▶ [Exercise goal]: Please write out the records word for word, from their first line through the line that contains "This screenshot has height=722, width=811.", with both of those lines included.

━━━━━ Data for the task

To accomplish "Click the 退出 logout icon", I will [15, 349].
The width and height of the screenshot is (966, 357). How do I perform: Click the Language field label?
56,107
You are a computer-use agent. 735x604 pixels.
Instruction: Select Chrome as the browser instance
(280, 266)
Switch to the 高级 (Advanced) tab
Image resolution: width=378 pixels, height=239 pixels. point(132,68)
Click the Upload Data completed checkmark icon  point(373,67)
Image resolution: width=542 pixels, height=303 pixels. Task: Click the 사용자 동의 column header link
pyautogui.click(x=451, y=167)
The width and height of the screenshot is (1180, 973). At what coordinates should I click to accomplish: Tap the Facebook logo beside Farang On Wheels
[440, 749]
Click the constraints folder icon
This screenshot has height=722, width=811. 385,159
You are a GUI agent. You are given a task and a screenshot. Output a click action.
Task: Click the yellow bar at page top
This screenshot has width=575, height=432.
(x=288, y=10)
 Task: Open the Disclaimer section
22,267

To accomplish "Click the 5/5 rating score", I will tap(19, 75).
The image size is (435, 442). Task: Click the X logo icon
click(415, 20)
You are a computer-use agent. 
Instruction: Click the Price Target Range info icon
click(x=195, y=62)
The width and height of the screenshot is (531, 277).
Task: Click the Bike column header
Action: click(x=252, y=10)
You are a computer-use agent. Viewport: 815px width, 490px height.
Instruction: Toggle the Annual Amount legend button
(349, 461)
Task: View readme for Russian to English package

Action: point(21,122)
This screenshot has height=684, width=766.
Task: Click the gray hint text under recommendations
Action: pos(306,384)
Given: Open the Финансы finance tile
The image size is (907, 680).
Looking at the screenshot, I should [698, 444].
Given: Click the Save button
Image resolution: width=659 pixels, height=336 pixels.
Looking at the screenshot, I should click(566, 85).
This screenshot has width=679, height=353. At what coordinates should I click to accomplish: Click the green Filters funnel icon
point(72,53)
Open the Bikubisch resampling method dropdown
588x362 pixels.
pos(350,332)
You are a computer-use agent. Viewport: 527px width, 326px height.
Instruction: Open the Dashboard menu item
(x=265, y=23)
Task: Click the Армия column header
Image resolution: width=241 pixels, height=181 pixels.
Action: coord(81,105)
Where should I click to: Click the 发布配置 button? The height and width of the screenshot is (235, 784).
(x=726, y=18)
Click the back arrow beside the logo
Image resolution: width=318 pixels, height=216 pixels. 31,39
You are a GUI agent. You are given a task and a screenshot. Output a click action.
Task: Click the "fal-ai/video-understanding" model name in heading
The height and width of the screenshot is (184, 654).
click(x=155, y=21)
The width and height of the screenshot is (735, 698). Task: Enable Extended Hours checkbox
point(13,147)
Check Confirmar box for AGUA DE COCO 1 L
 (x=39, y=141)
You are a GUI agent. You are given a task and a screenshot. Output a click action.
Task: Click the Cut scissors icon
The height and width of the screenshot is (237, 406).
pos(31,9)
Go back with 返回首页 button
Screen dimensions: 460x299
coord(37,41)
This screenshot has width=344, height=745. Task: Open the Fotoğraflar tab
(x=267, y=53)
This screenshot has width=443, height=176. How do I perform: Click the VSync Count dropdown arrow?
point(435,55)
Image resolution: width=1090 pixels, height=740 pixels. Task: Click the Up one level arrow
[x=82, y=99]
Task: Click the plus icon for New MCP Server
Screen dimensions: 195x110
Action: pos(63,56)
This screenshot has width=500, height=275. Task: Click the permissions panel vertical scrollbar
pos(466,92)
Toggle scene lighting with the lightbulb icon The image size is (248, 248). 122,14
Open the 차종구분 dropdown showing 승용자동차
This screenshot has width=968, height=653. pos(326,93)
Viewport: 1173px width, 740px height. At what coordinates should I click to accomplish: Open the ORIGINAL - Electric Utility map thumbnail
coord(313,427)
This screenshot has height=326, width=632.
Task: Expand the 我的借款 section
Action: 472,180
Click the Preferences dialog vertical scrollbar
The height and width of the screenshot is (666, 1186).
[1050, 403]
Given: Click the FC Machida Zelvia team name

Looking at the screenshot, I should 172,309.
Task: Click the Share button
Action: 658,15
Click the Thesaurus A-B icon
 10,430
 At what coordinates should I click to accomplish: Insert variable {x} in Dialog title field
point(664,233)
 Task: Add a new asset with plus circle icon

━━━━━━━━━━

▶ [Solution for this task]:
To accomplish "Click the 退出 logout icon", I will [15, 349].
The width and height of the screenshot is (966, 357). How do I perform: Click the Language field label?
56,107
You are a computer-use agent. 735x604 pixels.
Instruction: Select Chrome as the browser instance
(280, 266)
Switch to the 高级 (Advanced) tab
Image resolution: width=378 pixels, height=239 pixels. point(132,68)
Click the Upload Data completed checkmark icon  point(373,67)
Image resolution: width=542 pixels, height=303 pixels. Task: Click the 사용자 동의 column header link
pyautogui.click(x=451, y=167)
The width and height of the screenshot is (1180, 973). At what coordinates should I click to accomplish: Tap the Facebook logo beside Farang On Wheels
[440, 749]
Click the constraints folder icon
This screenshot has height=722, width=811. 385,159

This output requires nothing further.